Il Social Progress Index, un indicatore sul grado benessere di un paese escludendo la metrica del PIL, ci dice che l’Europa rimane una zona privilegiata, ma che in generale la crescita del “buon vivere” sta rallentando.
E’ oramai convinzione diffusa che interpretare il grado di benessere presente in un’economia, considerando solamente la produzione di ricchezza, è estremamente riduttivo. Il PIL pro capite, da solo, non spiega molto delle dinamiche della ricchezza all’interno di un paese, non tiene conto di paramentri come l’accesso ai servizi essenziali, la libertà personale, la salute e molti altri.
Un tentativo di superare l’equazione PIL in crescita uguale a maggior benessere generale è stato fatto dall’ONU. Il suo Human Development Index aggiunge ai dati sul PIL indicatori relativi all’istruzione ed alla salute. L’organizzazione no-profit Social Progress Imperative è andata ancora più oltre, creando un indice di progresso sociale basato su 52 parametri; e tra questi il PIL non c’è.
Il Social Progress Index (SPI) prende in considerazione tre grandi aree di indagine: l’accesso ai beni necessari come acqua e cibo; lo sviluppo umano nel lungo termine (educazione e salute); ed infine le opportunità (diritti e grado di libertà personale). L’analisi è condotta annualmente per 170 paesi sparsi per il globo. I risultati dell’edizione 2022 sono stati pubblicati qualche settimana fa.
La classifica – pubblicata tra l’altro anche dall’Economist – vede in testa la Norvegia, con molti altri paesi europei nei piani alti del ranking. Come per molte altre graduatorie l’Africa sub-sahariana accumula ritardi consistenti rispetto alle altre zone geografiche, con il Sud Sudan all’ultimo posto della graduatoria.
In generale la classifica sembra indicare che una correlazione positiva tra ricchezza prodotta e grado di benessere c’è, e lo testimonia il forte balzo nel periodo 1990-2020 dei paesi dell’area del Pacifico e del sud est asiatico, guidati dalla crescita della classe media cinese. Ma non si tratta di una correlazione così forte come si potrebbe pensare. In Cina, ad esempio, in trent’anni il PIL pro capite è aumentato di 11 volte, ma l’SPI è salito solo del 45%. Nello stesso periodo gli USA hanno registrato la miglior crescita del PIL nel gruppo del G7, ma nella classifica redatta da Social Progress Imperative occupano l’ultima posizione tra le 7 grandi economie.
La crescita del benessere in molti paesi è però spesso frutto di un compromesso. In molte realtà il miglioramento dell’accesso ai beni primari si è accompagnato ad un deterioramento delle condizioni di libertà e dei diritti, una indicazione che non può non far tornare alla mente i risultati del Democracy Index raccolti negli ultimi anni.
Continuando ad analizzare il trend nel lungo periodo, il Social Progress Index ci dice che dopo un periodo di forte progresso tra gli anni 80 e 90 dello scorso secolo, il grado di benessere nei paesi analizzati ha iniziato a salire con un ritmo più compassato, con anche qualche preoccupante passo indietro. E’ il caso, ad esempio, degli Stati Uniti il cui punteggio – anche a causa della pandemia – è andato peggiorando negli ultimi anni. O dello stallo dei paesi dell’America Latina.
--------
> _Compito_: Ricopia dal brano sul Social Progress Index il passaggio compreso tra "Il Social Progress Index, un" e "e molti altri.", estremi inclusi. I dati riportati qui non hanno nulla a che vedere con il brano sul Social Progress Index.

[Voci di dati raccolte]
--------
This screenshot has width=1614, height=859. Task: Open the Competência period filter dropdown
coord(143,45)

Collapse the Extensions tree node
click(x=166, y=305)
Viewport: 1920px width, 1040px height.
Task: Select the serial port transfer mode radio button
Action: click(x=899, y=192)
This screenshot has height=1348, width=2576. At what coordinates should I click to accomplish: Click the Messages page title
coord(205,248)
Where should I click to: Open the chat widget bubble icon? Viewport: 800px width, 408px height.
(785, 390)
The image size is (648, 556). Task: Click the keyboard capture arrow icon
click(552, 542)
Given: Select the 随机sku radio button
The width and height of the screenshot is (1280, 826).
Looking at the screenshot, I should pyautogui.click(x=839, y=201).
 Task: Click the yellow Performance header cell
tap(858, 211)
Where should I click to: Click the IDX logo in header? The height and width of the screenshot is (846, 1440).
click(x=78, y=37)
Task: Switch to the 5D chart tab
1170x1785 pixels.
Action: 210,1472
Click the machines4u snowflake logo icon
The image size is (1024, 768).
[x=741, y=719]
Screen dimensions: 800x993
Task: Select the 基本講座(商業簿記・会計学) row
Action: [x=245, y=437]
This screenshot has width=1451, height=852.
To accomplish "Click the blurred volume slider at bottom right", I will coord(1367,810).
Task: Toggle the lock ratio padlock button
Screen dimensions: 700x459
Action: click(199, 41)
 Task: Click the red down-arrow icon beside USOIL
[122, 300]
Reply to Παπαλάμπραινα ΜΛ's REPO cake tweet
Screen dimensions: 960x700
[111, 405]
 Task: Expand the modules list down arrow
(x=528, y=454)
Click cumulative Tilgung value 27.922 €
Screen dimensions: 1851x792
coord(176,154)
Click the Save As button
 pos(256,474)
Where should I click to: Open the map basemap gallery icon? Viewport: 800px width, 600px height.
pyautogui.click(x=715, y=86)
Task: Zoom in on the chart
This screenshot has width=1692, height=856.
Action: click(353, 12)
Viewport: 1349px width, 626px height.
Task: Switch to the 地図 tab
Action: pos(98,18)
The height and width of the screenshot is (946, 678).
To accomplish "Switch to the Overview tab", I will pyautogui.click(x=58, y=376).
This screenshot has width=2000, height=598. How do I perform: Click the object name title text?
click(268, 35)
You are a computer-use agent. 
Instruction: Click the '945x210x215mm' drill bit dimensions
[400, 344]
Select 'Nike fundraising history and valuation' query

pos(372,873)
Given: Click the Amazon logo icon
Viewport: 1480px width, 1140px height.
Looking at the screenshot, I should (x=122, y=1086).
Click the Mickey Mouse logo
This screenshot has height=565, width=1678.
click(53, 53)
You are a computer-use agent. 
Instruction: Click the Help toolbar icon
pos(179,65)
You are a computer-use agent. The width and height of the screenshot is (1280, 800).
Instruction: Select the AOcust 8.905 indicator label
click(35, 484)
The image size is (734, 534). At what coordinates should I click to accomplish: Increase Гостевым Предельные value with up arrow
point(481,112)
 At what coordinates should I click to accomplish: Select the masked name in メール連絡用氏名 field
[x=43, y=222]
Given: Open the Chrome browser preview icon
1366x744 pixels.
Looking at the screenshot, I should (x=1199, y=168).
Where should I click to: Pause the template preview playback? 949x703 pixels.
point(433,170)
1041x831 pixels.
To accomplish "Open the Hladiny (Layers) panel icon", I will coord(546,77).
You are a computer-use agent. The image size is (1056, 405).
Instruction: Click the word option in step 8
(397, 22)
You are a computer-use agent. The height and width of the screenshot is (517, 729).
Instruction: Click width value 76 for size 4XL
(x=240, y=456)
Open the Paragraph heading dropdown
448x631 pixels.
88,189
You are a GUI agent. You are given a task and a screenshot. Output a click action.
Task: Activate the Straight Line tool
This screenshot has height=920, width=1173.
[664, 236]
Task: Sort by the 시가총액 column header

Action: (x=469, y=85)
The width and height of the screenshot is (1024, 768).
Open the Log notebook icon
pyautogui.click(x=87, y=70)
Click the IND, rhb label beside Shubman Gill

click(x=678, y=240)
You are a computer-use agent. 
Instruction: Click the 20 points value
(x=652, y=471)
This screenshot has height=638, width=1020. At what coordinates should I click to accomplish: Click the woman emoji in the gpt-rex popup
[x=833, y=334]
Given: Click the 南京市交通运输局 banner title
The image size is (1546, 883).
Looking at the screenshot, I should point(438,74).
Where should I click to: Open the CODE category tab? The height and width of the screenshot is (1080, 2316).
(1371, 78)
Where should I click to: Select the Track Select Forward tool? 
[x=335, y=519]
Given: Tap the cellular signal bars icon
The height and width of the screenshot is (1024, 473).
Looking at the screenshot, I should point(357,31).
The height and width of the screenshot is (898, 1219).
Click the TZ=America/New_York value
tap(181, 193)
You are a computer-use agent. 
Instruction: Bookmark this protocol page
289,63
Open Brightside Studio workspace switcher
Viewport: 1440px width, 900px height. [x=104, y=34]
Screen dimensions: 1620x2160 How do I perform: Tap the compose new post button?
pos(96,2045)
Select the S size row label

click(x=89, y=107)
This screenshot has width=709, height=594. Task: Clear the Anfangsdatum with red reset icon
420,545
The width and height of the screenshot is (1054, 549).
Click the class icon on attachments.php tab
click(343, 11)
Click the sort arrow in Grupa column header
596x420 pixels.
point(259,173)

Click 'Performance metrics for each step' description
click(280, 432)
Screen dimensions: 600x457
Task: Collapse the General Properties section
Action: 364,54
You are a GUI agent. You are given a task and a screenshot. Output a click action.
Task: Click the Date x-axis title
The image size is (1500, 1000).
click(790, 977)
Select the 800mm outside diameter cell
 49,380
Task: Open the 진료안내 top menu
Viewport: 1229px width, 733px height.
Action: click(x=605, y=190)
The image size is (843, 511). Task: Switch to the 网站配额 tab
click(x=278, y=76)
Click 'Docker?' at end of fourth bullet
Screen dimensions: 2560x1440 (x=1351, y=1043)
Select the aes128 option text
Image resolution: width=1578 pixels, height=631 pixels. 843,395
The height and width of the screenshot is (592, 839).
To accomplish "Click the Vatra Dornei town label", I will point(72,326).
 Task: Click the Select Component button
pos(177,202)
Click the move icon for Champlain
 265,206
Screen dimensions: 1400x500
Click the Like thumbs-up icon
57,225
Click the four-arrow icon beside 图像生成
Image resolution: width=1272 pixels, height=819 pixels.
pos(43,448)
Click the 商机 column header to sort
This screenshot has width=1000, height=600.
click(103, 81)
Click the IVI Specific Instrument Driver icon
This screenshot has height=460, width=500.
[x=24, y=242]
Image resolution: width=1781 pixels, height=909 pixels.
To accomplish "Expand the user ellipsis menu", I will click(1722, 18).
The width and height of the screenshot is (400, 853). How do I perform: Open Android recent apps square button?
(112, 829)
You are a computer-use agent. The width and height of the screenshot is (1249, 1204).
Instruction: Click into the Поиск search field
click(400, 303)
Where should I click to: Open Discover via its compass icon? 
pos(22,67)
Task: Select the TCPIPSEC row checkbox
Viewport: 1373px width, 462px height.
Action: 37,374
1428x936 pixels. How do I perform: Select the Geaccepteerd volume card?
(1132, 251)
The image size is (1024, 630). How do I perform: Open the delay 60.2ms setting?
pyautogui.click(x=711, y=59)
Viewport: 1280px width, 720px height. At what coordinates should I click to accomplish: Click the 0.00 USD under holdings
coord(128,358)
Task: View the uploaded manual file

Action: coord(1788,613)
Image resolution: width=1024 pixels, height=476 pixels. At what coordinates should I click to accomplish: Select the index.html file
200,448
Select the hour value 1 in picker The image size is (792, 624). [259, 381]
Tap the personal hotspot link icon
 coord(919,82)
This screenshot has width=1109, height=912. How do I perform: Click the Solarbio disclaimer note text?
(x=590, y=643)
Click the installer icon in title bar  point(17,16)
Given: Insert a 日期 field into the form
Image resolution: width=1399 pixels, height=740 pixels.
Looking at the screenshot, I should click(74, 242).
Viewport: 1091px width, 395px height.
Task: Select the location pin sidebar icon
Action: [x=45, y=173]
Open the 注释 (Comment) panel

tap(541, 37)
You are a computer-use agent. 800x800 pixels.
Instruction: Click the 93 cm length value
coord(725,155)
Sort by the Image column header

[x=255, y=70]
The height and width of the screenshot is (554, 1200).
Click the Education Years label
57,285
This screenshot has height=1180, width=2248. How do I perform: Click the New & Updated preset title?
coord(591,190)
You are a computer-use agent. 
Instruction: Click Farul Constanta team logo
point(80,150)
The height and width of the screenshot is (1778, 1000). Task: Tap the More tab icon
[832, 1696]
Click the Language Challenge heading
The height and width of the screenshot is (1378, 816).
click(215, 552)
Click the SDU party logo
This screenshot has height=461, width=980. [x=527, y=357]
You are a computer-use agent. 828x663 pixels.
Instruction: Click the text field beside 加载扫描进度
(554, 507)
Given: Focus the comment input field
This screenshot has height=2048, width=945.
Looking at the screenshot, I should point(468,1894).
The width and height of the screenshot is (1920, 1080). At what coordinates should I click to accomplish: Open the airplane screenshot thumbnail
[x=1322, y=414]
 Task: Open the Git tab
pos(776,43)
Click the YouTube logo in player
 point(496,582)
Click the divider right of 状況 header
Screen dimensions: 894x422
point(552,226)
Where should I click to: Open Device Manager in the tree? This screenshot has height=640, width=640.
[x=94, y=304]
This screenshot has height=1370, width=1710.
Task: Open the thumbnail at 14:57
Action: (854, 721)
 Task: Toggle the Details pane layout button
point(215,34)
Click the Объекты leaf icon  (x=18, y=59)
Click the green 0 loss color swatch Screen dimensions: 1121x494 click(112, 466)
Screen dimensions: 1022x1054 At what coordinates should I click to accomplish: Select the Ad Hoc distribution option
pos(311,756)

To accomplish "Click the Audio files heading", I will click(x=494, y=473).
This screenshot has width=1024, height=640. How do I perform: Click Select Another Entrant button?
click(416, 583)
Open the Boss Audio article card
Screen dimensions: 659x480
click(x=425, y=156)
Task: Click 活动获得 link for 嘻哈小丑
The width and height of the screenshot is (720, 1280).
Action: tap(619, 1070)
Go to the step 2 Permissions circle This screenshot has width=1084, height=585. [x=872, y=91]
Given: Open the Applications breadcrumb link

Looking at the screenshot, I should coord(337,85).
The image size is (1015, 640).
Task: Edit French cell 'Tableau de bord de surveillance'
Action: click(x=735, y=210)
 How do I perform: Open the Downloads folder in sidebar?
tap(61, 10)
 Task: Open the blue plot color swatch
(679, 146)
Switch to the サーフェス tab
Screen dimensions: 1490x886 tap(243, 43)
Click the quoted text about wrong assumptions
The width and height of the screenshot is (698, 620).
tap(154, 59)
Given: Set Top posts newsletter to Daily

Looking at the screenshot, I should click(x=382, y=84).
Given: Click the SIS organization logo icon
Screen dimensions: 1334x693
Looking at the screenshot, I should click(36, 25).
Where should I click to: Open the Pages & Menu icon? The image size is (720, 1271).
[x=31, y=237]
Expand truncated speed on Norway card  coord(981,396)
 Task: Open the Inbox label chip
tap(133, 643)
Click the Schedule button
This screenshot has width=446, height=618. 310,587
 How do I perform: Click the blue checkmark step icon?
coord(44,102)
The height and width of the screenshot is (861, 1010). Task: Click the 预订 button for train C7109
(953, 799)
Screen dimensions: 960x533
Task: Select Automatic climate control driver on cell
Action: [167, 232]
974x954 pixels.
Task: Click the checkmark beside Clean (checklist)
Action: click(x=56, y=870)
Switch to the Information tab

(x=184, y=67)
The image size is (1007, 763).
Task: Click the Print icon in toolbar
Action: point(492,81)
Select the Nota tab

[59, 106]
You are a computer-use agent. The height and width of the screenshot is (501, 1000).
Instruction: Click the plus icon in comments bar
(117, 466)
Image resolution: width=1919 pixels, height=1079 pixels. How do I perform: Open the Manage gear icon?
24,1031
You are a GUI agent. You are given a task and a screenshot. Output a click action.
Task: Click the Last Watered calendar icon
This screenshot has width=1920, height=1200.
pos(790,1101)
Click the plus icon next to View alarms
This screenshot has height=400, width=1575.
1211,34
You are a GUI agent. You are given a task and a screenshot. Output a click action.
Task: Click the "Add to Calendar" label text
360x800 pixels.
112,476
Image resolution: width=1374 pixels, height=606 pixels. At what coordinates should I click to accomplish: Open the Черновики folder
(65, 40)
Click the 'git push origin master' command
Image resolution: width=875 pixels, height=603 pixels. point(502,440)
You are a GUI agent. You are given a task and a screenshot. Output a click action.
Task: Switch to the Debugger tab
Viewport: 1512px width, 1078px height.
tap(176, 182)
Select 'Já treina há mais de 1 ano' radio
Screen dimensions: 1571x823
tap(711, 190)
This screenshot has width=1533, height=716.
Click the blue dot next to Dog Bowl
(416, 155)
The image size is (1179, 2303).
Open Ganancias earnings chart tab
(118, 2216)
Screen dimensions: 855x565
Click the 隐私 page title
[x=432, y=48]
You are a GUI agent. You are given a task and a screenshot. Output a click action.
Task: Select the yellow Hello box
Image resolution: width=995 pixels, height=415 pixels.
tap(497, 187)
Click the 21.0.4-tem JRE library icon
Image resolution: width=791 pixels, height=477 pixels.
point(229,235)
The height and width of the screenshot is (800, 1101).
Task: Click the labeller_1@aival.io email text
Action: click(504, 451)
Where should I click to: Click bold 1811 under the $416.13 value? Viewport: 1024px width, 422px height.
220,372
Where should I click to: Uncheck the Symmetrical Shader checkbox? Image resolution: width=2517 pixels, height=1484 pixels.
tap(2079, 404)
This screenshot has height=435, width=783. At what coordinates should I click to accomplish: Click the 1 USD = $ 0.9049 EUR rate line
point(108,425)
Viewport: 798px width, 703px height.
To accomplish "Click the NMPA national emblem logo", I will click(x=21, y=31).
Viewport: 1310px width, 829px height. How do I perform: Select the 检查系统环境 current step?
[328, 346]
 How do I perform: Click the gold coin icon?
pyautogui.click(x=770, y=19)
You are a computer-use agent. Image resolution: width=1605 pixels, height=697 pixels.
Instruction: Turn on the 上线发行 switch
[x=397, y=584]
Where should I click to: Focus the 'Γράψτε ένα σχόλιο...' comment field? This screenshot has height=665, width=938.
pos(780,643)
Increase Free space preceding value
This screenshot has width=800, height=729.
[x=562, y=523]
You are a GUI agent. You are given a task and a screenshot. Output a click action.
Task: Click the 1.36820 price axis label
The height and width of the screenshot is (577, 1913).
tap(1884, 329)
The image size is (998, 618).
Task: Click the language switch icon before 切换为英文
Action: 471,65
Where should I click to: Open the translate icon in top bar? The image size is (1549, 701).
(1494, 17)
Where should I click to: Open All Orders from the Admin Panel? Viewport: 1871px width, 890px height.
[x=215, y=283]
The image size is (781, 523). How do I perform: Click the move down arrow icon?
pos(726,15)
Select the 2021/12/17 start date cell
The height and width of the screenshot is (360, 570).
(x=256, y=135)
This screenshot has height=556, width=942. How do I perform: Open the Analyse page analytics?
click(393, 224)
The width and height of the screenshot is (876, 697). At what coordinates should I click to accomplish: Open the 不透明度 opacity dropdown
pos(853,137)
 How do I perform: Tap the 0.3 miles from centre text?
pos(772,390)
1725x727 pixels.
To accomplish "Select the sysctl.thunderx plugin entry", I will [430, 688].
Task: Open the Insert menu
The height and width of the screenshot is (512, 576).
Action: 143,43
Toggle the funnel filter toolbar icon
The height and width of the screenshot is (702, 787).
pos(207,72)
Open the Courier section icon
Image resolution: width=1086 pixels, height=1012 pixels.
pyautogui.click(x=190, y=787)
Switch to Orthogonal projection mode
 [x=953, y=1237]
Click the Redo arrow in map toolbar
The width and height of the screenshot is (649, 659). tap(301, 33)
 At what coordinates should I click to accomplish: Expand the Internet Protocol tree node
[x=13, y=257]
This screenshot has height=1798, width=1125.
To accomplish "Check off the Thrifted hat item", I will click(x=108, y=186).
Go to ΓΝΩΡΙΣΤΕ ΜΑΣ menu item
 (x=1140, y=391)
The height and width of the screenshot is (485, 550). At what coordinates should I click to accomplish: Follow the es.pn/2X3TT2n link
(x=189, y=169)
--------
> _Soluzione_:
Il Social Progress Index, un indicatore sul grado benessere di un paese escludendo la metrica del PIL, ci dice che l’Europa rimane una zona privilegiata, ma che in generale la crescita del “buon vivere” sta rallentando.
E’ oramai convinzione diffusa che interpretare il grado di benessere presente in un’economia, considerando solamente la produzione di ricchezza, è estremamente riduttivo. Il PIL pro capite, da solo, non spiega molto delle dinamiche della ricchezza all’interno di un paese, non tiene conto di paramentri come l’accesso ai servizi essenziali, la libertà personale, la salute e molti altri.